In praktischer Hinsicht rückt das Urteil den Lizenzstatus in den Mittelpunkt von Streitigkeiten über die Schuldeneintreibung bei digitalen Kreditgebern. Die Forderung eines Kreditgebers kann scheitern, bevor das Gericht Fragen wie Kreditsaldo, Rückzahlungshistorie oder Zahlungsverzug prüft, wenn der Kreditgeber nicht zuerst nachweisen kann, dass er von der Aufsichtsbehörde zugelassen ist.
Das Urteil fällt in eine Zeit, in der Kenia die Aufsicht über den digitalen Kreditsektor weiter verschärft. Das Land lizenziert digitale Kreditgeber, seit Änderungen des Central Bank of Kenya Act nicht einlagennehmende Kreditgeber unter die Aufsicht der Regulierungsbehörde gestellt haben.
Bis zum vergangenen Monat hatten 252 digitale Kreditanbieter CBK-Lizenzen erhalten. Das Lizenzierungsverfahren läuft seit März 2022 und hat mehr als 800 Anträge bearbeitet.
Kenias Lizenzierungsoffensive folgte auf Beschwerden über hohe Zinssätze, aggressive Inkassopraktiken und den Missbrauch personenbezogener Daten von Kreditnehmern durch Kredit-Apps. Der Regulierungsrahmen wurde geschaffen, um diese Probleme anzugehen, indem Betreiber verpflichtet werden, Mindeststandards zu erfüllen, bevor sie im Land rechtmäßig Kreditgeschäfte betreiben dürfen.

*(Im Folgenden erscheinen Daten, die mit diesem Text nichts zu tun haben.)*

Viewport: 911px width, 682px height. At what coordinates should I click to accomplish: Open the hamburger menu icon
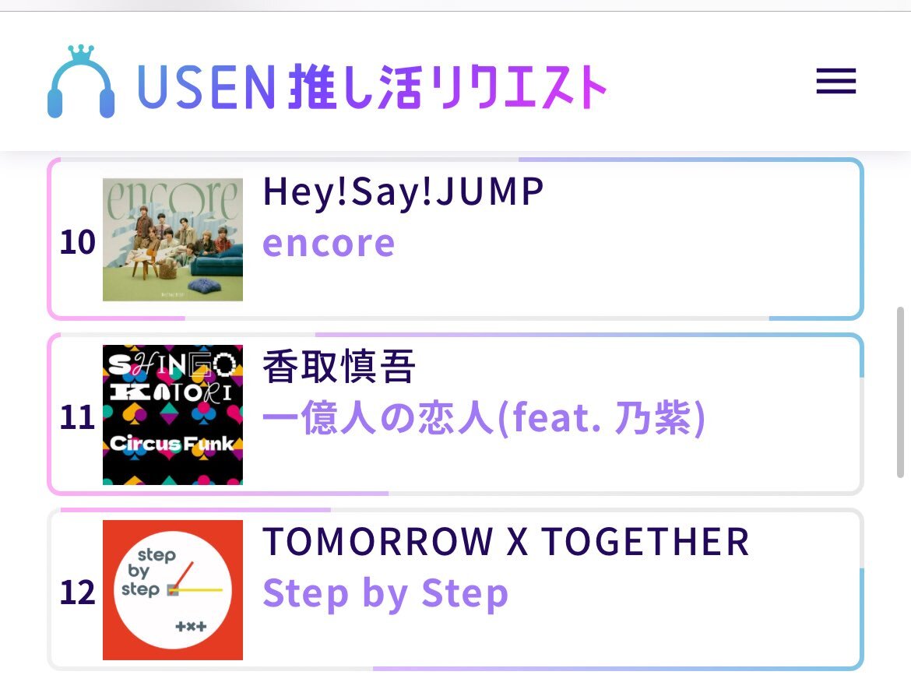pyautogui.click(x=836, y=81)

Für die Hunderten von Kredit-Apps, die weiterhin ohne Lizenzen tätig sind, erhöht das Urteil die Folgen der Nichteinhaltung erheblich. Eine CBK-Lizenz war bereits eine regulatorische Anforderung. Das Urteil macht die Lizenzierung nun auch zur Trennlinie zwischen dem Zugang zu rechtlichen Mitteln bei Zahlungsausfällen von Kreditnehmern und dem Fehlen eines solchen Rechtsbehelfs über die Gerichte.